Before we get to the code, let’s first establish a clear picture of how this chapter fits
into the overall Python picture. From a more concrete perspective, Python programs
can be decomposed into modules, statements, expressions, and objects, as follows:

1. Programs composed of modules.
2. Modules contain statements.
3. Statements contain expressions.
4. Expressions create and process objects.

# Numbers

Python’s core objects set includes the usual suspects: integers that have no
fractional part, floating-point numbers that do, and more exotic types—complex numbers
with imaginary parts, decimals with fixed precision, rationals with numerator and
denominator, and full-featured sets. Built-in numbers are enough to represent most
numeric quantities—from your age to your bank balance—but more types are available
as third-party add-ons.

In [3]:
# Integer Addition
123 + 222

345

In [2]:
# Floating-point multiplication
2.5 * 4

10.0

In [3]:
# Power operation -> 2 ^ 4
2 ** 4

16

Besides expressions, there are a handful of a useful numeric modules that ship with Python - modules are just packages of additional tools we import to use:

The math module contains more advanced numeric tools as functions, while the
random module performs random-number generation and random selections (here,from a Python list coded in square brackets—an ordered collection of other objects to be introduced later in this chapter):

In [4]:
import math
math.pi

3.141592653589793

In [5]:
math.sqrt(9)

3.0

In [14]:
import random
random.random()

0.3274396710674369

In [13]:
random.choice([1,4,3,4])

1

## Strings

Strings are used to record both textual information (your name, for instance) as well
as arbitrary collections of bytes (such as an image file’s contents).Strictly speaking, strings
are sequences of one-character strings; other, more general sequence types include
lists and tuples, covered later.

In [16]:
# Make a 4-character string, and assign it to a name
S = 'Spam'

In [17]:
# Length
len(S)

4

In [18]:
# The first item in S, indexing by zero-based position
S[0]

'S'

In [19]:
# The second item from the left
S[1]

'p'

In [20]:
# The last item from the end in S
S[-1]

'm'

In [21]:
# The second to last item from the end
S[-2]

'a'

In [22]:
# Slice of S from offsets 1 through 2 (not 3)
S[1:3]

'pa'

In [23]:
# Everything past the first
S[1:]

'pam'

In [24]:
# Everything but the last three
S[:-3]

'S'

In [25]:
# Everything but the last two
S[:-2]

'Sp'

In [26]:
# The last char
S[-1]

'm'

In [27]:
# all the elements till elment index #2 (2 is not included)
S[:2]

'Sp'

In [33]:
# All of S as a top-level copy
S[:]

'Spam'

In [29]:
# Concatenation
S + 'xyz'

'Spamxyz'

In [34]:
2 + 5 

7

In [37]:
# Repetition
S*8

'SpamSpamSpamSpamSpamSpamSpamSpam'

In [38]:
# note the diff between [:-2] & [:2] slicing
S1 = 'SpamSpamSpamSpamSpamSpamSpamSpam'
# Everything but the last two
S1[:-2]


'SpamSpamSpamSpamSpamSpamSpamSp'

In [39]:
# from element index 0 till element index 2 (2 is not included)
S1[:2]

'Sp'

**Polymorphism:** Notice that the plus sign ( + ) means different things for different objects: addition for numbers, and concatenation for strings. This is a general property of Python that we’ll call polymorphism, the meaning of an operation depends on the objects being operated on.

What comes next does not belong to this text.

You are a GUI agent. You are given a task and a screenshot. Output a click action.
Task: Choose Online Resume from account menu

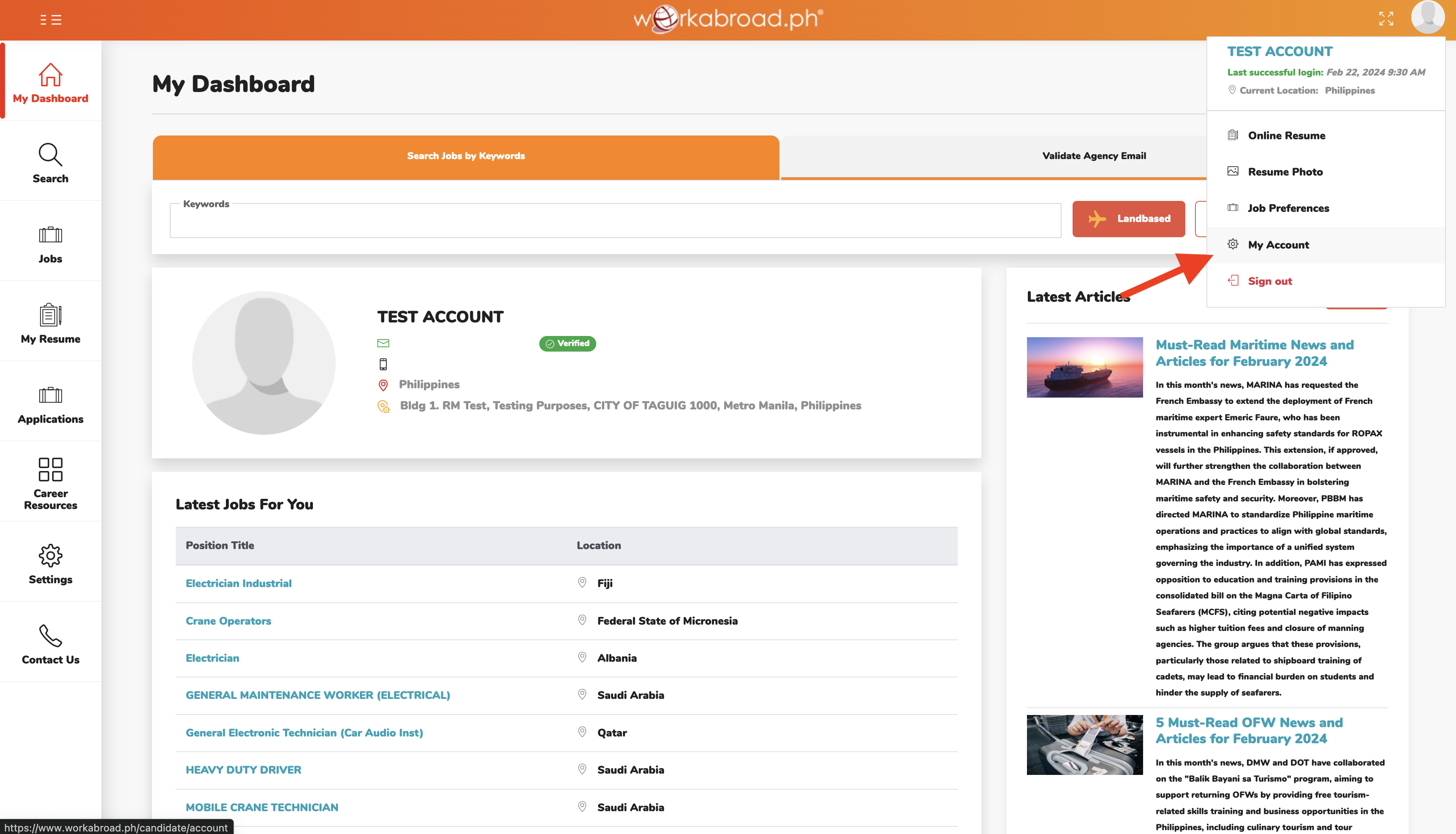1286,136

**Immutability:** Strings are immutable in Python -- they cannot be changed in place after they are created. For example, you can’t change a string by assigning to one of its positions, but you can always build a new one and assign it to the same name. Immutability can be used to guarantee that an object remains constant throughout your program

In [40]:
# Immutable objects cannot be changed
S[0] = 'z'

TypeError: 'str' object does not support item assignment

In [41]:
# But we can run expressions to make new objects
S = 'z' + S[1:]
S

'zpam'

In [42]:
S

'zpam'

Every object in Python is classified as either immutable (unchangeable) or not. In terms of the core types, *numbers*, *strings*, and *tuples* are immutable; *lists*, *dictionaries*, and *sets* are not—they can be changed in place freely, as can most new objects you’ll code  with classes.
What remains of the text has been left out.